Data listing:
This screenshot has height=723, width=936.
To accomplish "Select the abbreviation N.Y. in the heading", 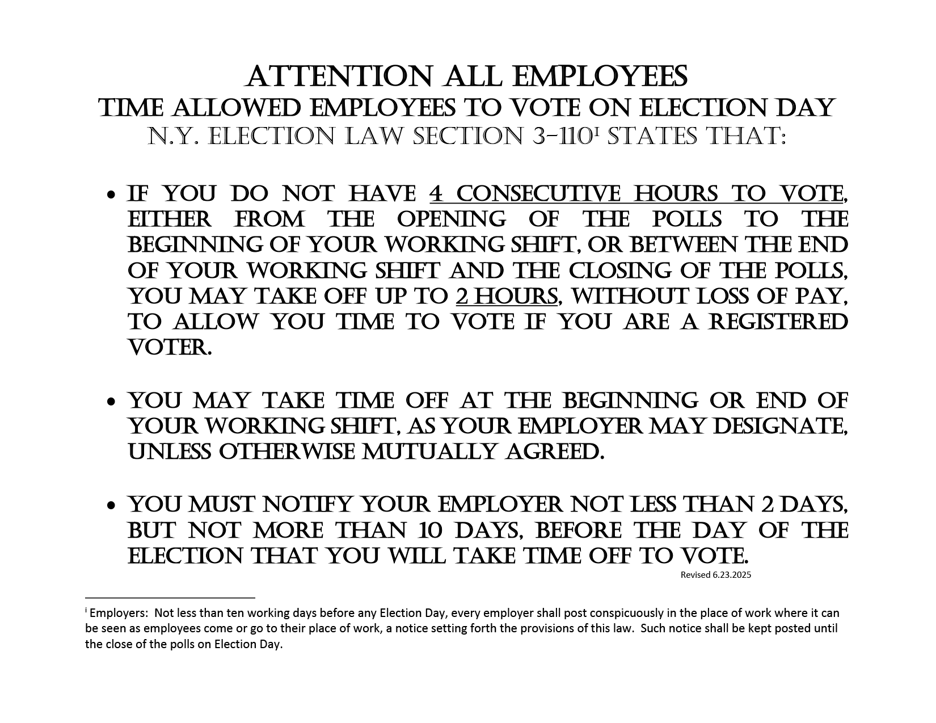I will pos(174,136).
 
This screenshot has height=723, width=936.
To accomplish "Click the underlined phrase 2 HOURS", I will pos(507,297).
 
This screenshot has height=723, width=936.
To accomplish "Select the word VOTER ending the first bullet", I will pos(169,348).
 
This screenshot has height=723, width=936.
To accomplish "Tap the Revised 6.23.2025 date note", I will pos(715,574).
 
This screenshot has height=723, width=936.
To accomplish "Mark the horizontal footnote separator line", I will pos(170,597).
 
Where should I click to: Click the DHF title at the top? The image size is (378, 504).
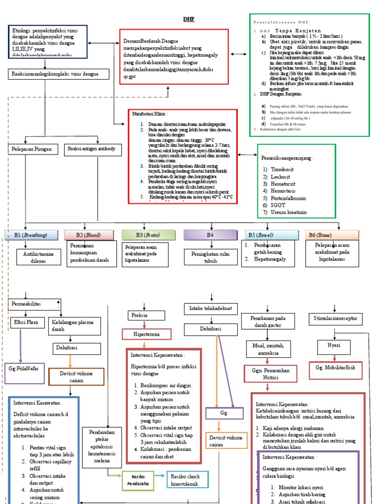[x=189, y=19]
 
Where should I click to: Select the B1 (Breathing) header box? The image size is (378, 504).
[x=32, y=235]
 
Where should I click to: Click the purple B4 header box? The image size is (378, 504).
[x=211, y=235]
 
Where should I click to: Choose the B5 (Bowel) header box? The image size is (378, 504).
[x=270, y=235]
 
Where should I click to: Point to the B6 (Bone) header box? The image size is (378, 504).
[x=332, y=235]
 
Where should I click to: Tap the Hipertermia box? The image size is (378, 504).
[x=146, y=334]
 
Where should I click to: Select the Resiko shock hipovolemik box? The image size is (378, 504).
[x=188, y=479]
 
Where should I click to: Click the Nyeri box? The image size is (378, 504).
[x=334, y=346]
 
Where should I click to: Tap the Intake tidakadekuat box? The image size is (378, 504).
[x=211, y=309]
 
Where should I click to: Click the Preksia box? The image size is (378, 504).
[x=139, y=315]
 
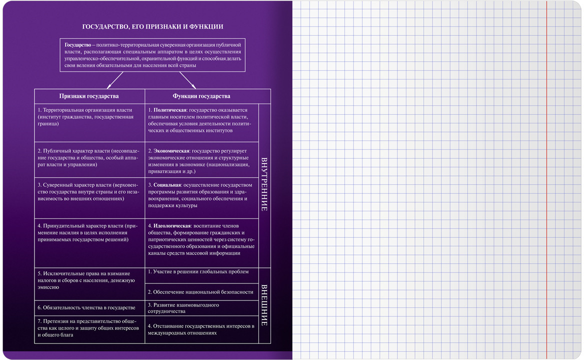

__GIVEN INSTRUCTION__:
Duplicate the rows starting at the line that contains "Where should I click to: Select the Resiko" and ending at the final row, both ends included. Leave out any pictures.

__THE RESULT__:
Where should I click to: Select the Resiko shock hipovolemik box? The image size is (378, 504).
[x=188, y=479]
 
Where should I click to: Click the Nyeri box? The image size is (378, 504).
[x=334, y=346]
 
Where should I click to: Tap the Intake tidakadekuat box? The image size is (378, 504).
[x=211, y=309]
 
Where should I click to: Click the Preksia box? The image size is (378, 504).
[x=139, y=315]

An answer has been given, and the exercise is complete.